+++ SOURCE RECORDS +++
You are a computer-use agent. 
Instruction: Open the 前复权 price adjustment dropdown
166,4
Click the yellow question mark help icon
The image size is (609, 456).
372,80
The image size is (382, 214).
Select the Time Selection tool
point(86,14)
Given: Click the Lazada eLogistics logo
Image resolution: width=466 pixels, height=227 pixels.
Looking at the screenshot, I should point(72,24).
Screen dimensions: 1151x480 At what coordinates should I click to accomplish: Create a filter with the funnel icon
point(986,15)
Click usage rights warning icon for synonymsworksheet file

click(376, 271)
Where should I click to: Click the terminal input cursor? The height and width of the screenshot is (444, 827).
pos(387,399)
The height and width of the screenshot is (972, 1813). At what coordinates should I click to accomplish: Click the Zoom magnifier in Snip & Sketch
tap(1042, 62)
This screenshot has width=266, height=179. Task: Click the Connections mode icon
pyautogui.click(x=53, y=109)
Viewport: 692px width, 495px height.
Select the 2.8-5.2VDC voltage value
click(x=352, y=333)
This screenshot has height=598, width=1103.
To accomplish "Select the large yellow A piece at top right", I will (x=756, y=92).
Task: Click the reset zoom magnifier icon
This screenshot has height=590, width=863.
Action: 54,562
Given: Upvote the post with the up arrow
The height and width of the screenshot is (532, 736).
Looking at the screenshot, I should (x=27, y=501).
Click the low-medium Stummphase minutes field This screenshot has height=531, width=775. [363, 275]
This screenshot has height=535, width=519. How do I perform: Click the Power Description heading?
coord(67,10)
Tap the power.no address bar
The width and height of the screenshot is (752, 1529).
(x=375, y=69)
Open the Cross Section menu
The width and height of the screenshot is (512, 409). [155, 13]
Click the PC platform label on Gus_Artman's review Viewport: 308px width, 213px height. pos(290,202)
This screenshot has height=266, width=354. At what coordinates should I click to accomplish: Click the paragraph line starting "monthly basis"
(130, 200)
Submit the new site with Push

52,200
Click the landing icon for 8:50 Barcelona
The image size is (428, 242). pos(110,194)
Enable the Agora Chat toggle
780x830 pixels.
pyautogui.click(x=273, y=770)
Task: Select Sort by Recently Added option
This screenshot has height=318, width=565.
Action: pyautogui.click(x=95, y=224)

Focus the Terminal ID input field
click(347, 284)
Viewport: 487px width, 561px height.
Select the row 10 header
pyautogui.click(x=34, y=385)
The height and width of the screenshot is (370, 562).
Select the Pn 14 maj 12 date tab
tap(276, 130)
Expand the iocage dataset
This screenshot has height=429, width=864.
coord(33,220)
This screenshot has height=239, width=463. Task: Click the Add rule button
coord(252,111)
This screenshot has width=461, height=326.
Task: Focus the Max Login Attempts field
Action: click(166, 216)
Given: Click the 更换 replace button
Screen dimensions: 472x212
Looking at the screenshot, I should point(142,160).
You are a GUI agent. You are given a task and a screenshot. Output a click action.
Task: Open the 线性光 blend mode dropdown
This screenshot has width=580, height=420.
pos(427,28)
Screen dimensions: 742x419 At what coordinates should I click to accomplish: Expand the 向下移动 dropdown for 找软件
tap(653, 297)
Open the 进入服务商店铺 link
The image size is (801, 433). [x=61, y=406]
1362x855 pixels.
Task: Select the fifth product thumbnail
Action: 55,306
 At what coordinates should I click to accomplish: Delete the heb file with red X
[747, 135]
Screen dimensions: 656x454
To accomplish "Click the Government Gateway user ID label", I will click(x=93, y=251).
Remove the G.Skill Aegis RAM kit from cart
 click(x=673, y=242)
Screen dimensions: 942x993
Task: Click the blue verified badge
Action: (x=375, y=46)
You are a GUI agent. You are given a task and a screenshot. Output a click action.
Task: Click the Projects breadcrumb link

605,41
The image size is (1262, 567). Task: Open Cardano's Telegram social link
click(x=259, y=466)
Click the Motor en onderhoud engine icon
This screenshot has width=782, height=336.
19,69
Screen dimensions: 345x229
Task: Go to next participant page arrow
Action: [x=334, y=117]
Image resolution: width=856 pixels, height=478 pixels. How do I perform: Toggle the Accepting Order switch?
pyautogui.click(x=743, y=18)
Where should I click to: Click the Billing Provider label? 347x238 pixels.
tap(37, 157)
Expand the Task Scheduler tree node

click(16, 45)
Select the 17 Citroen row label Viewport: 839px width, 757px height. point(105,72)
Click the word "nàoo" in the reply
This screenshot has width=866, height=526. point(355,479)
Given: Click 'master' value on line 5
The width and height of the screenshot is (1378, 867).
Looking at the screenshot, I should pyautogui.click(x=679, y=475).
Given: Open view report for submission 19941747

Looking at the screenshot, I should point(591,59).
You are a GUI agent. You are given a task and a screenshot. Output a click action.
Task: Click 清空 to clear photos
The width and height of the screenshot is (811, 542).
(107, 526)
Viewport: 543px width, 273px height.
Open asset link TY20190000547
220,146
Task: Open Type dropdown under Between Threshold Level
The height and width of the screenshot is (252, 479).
+++
[TASK PROMPT]
Nothing but the lines from the one holding "Given: Click 'master' value on line 5" to the end of the entries should be returned, each exactly as it stands.

[OUTPUT FOR THIS TASK]
Given: Click 'master' value on line 5
The width and height of the screenshot is (1378, 867).
Looking at the screenshot, I should pyautogui.click(x=679, y=475).
Given: Open view report for submission 19941747

Looking at the screenshot, I should point(591,59).
You are a GUI agent. You are given a task and a screenshot. Output a click action.
Task: Click 清空 to clear photos
The width and height of the screenshot is (811, 542).
(107, 526)
Viewport: 543px width, 273px height.
Open asset link TY20190000547
220,146
Task: Open Type dropdown under Between Threshold Level
The height and width of the screenshot is (252, 479).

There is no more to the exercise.